Avant d’être un célèbre avocat, Perry Mason fut un détective miteux, c’est ce que révèle la nouvelle série HBO disponible lundi à 21h sur Be tv.

Si vous gardez en mémoire les joutes cinglantes auxquelles se livrait l’imposant avocat (Raymond Burr) dans la série judiciaire américaine Perry Mason***, mieux vaut ne pas vous accrocher à cette référence réconfortante.

Perry Mason s’apprête en effet à entamer sa troisième vie sur HBO. Apparu le 21 septembre 1957 sur la chaîne CBS, il a redressé les torts des malfrats au fil de 271 enquêtes menées jusqu’au 22 mai 1966. L’homme arborait les traits de Raymond Burr, Barbara Hale campant son adjointe Della Street.
Interrompue après neuf saisons, la série a repris du service dans les années 80, l’acteur Raymond Burr reprenant son rôle vingt ans après la première série. De 1985 à 1995, le comédien est remonté à la barre pour défendre ses clients face à la justice, triomphant grâce à sa rhétorique implacable, à la finesse de ses interrogatoires et aux enquêtes rondement menées par son adjoint Paul Drake (William Katt) et la toujours fidèle Della Street.
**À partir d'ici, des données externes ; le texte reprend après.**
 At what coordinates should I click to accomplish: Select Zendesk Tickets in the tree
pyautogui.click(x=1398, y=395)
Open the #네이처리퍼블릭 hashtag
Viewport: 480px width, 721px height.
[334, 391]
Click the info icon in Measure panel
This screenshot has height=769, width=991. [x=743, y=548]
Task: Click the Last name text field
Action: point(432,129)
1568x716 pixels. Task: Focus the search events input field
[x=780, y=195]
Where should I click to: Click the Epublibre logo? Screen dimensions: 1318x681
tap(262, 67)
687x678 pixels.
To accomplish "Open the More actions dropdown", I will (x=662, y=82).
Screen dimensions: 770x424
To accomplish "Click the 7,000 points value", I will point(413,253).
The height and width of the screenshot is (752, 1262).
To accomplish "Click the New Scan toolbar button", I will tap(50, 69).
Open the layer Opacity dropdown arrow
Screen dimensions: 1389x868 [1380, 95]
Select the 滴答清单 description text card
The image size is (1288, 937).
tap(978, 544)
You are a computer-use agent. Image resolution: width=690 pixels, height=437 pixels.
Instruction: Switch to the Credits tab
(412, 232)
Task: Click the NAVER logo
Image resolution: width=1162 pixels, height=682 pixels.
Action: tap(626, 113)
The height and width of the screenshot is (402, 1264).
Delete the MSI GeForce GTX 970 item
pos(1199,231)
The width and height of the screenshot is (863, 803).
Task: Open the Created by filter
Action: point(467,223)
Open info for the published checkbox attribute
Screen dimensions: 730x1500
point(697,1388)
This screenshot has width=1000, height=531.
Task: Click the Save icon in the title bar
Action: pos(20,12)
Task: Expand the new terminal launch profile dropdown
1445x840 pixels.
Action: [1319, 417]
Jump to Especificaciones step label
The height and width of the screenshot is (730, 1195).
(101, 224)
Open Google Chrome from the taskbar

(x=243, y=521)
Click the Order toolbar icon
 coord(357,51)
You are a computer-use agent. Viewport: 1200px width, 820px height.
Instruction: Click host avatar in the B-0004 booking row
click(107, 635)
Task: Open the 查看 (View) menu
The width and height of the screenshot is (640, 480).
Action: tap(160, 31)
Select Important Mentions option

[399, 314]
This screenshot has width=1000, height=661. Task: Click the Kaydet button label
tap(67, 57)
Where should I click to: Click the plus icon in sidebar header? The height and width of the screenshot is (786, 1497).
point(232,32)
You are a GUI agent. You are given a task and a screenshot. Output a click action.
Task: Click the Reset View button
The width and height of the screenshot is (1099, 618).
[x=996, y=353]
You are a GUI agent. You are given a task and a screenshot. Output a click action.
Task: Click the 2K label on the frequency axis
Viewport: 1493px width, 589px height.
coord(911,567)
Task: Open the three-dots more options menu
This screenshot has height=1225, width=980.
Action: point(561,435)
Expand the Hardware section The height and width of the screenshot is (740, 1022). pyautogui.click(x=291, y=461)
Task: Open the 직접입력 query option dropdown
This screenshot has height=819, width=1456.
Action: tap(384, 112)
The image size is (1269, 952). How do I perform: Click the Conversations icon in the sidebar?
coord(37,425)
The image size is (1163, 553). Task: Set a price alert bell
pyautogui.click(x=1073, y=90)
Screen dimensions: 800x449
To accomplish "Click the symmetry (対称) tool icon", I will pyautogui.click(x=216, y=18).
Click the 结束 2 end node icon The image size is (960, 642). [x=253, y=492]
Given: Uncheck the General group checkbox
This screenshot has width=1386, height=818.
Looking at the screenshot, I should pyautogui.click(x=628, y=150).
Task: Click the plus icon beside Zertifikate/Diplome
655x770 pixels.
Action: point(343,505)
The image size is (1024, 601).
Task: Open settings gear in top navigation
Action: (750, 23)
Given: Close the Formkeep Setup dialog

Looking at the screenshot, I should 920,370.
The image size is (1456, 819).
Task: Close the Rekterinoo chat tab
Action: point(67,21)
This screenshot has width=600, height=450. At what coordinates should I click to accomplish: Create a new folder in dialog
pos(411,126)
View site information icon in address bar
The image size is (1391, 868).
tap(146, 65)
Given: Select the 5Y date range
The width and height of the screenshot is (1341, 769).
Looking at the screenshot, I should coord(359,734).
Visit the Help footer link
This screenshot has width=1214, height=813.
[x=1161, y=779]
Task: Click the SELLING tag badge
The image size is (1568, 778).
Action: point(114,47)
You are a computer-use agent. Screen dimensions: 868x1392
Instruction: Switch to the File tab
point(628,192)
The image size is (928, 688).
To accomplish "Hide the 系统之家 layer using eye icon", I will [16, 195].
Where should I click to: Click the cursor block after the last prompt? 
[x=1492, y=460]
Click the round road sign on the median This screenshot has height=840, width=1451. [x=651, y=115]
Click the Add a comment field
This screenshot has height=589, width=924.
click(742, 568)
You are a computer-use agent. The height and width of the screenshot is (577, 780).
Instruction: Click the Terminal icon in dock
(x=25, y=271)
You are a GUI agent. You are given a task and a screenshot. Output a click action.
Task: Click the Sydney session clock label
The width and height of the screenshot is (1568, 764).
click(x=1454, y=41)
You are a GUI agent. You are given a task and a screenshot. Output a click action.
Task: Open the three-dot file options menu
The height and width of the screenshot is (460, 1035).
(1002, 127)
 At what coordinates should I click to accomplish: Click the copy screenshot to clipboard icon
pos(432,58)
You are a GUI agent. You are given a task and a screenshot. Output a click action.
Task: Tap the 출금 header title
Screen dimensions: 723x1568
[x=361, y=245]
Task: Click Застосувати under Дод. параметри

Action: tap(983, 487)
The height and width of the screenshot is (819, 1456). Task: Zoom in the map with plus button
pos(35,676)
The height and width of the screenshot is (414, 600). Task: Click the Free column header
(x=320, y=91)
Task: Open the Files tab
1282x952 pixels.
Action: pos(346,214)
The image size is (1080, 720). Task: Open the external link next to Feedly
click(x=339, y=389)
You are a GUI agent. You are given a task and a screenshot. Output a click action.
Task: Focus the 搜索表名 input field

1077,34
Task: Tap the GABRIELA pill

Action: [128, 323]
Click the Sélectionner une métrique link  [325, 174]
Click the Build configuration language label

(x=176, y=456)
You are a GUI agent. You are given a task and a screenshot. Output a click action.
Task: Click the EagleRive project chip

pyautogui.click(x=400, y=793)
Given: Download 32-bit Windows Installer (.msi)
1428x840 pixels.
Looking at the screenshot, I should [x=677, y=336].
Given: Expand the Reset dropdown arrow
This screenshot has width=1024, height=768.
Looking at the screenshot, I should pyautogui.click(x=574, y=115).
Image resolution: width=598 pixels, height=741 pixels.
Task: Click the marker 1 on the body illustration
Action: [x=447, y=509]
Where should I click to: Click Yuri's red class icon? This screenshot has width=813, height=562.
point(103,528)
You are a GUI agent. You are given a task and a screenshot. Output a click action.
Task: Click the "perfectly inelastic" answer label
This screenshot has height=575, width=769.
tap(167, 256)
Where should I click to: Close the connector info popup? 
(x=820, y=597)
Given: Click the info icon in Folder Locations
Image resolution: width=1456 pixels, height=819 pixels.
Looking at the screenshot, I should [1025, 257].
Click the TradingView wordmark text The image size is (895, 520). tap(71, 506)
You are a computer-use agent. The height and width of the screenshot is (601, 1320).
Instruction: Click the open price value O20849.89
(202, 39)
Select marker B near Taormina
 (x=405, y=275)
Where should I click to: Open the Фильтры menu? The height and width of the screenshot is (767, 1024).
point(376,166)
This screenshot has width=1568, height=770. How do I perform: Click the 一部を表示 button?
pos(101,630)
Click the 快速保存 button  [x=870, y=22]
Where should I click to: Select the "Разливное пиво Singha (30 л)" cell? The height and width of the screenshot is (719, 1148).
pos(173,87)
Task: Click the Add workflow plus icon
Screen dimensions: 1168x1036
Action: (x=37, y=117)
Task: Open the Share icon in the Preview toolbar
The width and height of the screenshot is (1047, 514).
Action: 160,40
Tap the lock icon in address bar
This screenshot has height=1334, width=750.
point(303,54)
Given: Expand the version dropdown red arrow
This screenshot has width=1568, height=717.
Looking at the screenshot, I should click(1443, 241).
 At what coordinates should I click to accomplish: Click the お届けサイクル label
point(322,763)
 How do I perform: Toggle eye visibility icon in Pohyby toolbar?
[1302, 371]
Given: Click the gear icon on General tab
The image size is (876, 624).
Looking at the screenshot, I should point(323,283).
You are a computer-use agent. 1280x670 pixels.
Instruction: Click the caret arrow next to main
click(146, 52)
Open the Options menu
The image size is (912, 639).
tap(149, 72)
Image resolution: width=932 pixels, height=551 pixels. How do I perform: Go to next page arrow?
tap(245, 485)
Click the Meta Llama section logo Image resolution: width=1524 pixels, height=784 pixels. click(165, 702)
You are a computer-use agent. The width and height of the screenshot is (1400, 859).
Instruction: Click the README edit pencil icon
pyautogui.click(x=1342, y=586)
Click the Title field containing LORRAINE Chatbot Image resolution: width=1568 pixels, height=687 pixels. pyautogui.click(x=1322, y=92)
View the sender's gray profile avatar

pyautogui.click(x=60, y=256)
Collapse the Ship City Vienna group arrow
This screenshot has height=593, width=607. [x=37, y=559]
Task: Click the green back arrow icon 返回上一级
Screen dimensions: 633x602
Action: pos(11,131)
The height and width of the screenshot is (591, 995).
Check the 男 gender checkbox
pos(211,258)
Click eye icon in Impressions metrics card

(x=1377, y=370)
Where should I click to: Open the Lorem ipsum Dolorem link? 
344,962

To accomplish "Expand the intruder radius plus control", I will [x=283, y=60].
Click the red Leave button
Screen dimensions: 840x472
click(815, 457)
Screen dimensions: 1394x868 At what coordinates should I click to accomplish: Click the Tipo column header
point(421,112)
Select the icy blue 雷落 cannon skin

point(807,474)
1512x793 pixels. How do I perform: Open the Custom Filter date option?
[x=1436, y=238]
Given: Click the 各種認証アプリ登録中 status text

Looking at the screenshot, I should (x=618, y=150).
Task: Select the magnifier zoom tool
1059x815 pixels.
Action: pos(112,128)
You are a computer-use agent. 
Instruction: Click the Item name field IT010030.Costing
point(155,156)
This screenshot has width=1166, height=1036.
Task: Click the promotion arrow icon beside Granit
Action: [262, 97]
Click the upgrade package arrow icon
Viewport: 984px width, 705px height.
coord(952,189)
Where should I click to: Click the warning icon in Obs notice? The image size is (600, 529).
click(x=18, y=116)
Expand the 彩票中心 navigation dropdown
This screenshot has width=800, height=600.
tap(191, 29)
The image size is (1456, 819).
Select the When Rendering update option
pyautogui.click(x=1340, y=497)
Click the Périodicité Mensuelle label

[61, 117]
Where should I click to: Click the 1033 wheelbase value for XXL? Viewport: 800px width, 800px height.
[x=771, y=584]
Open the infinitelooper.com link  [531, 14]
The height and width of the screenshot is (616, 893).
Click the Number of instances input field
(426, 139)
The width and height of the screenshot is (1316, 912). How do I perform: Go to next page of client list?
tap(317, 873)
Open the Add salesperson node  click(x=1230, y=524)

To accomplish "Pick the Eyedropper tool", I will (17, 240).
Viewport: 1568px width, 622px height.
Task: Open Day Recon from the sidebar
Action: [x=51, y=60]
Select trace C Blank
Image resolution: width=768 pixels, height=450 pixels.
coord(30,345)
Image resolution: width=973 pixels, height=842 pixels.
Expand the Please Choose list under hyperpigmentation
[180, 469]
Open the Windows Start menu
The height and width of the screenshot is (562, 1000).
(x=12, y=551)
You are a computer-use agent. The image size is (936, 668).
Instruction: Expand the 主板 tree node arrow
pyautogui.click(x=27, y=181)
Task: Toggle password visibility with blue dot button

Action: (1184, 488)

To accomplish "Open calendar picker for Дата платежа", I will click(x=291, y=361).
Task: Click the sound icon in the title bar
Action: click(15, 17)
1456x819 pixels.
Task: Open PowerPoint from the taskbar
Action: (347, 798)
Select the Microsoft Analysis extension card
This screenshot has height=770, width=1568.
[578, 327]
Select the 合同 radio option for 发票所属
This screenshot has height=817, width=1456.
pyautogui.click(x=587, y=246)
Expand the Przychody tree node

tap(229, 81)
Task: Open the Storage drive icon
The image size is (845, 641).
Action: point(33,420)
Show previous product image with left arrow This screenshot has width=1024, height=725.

La jeunesse brisée de Perry Mason

La série proposée par HBO, visible dès ce lundi à 21 h sur Be tv, rompt considérablement avec l’atmosphère de celle imaginée dans les années 1980. Non seulement Perry Mason n’y est pas encore avocat de la défense, mais il est bien loin de briller face à la police de Los Angeles. L’homme est pratiquement sans statut, sombre détective, noyant ses déboires financiers et sentimentaux dans l’alcool.

Ancrée au cœur de la Grande Dépression aux États-Unis, la version HBO ne nage pas du tout dans les mêmes eaux formelles que ses deux prédécesseurs. Plongeant aux origines de l’histoire de l’homme de loi, elle propose un récit au temps long, découpé en huit épisodes, et pas une suite d’intrigues judiciaires bâties sur un même moule, presque déclinables à l’infini.

Une reconstitution soignée des années 30

La série HBO affiche ses ambitions dès les premières minutes de son récit. Ni intérieur bourgeois, ni costume amidonné pour le Perry Mason de 1932. Détective fauché, il a hérité de la ferme de ses parents où survivent deux malheureuses vaches qu’il peine à nourrir. Condamné aux filatures sordides, Perry se voit un jour confier une enquête d’un tout autre acabit : l’enlèvement et le meurtre d’un bébé. Une histoire qui le révulse autant qu’elle le sidère et face à laquelle il refuse d’accepter les conclusions simplistes et frauduleuses de la police.
Plongé dans les ombres de la Grande Dépression, le spectateur suit la patiente investigation d’un homme en quête de sa propre rédemption dans une Amérique en crise, rongée par le racisme et la corruption.

Mise en scène et photographiée à la manière d’un film noir, la création de Tim Van Patten (Boardwalk Empire ) est portée par un casting impeccable : Matthew Rhys, Juliet Rylance, Tatiana Maslany, John Lithgow, le magnétique Chris Chalk, le vénéneux Shea Whigham.
Matthew Rhys (The Americans ) y donne chair et force à son personnage à la Philip Marlowe hanté par ses propres démons. La série esquisse son passé militaire controversé pour mieux pointer sa propre fragilité face à une justice et à une police promptes à catégoriser les individus en fonction de leurs revenus, de leur niveau d’éducation, de leurs mœurs et de leur couleur de peau.

L’enquête plonge aussi dans les coulisses d’une communauté évangéliste qui tire profit de la crédulité de ses fidèles et entretient des liens étroits avec les notables pas tous recommandables de la cité des Anges.

Réalisée par Tim Van Patten, sur un scénario de Rolin Jones et Ron Fitzgerald, la série ne reprend que très partiellement les personnages imaginés dans les romans d’Erle Stanley Garner. Portée par l’incroyable travail réalisé sur la lumière, les décors et les costumes, le nouveau récit trouve sans peine sa propre voie.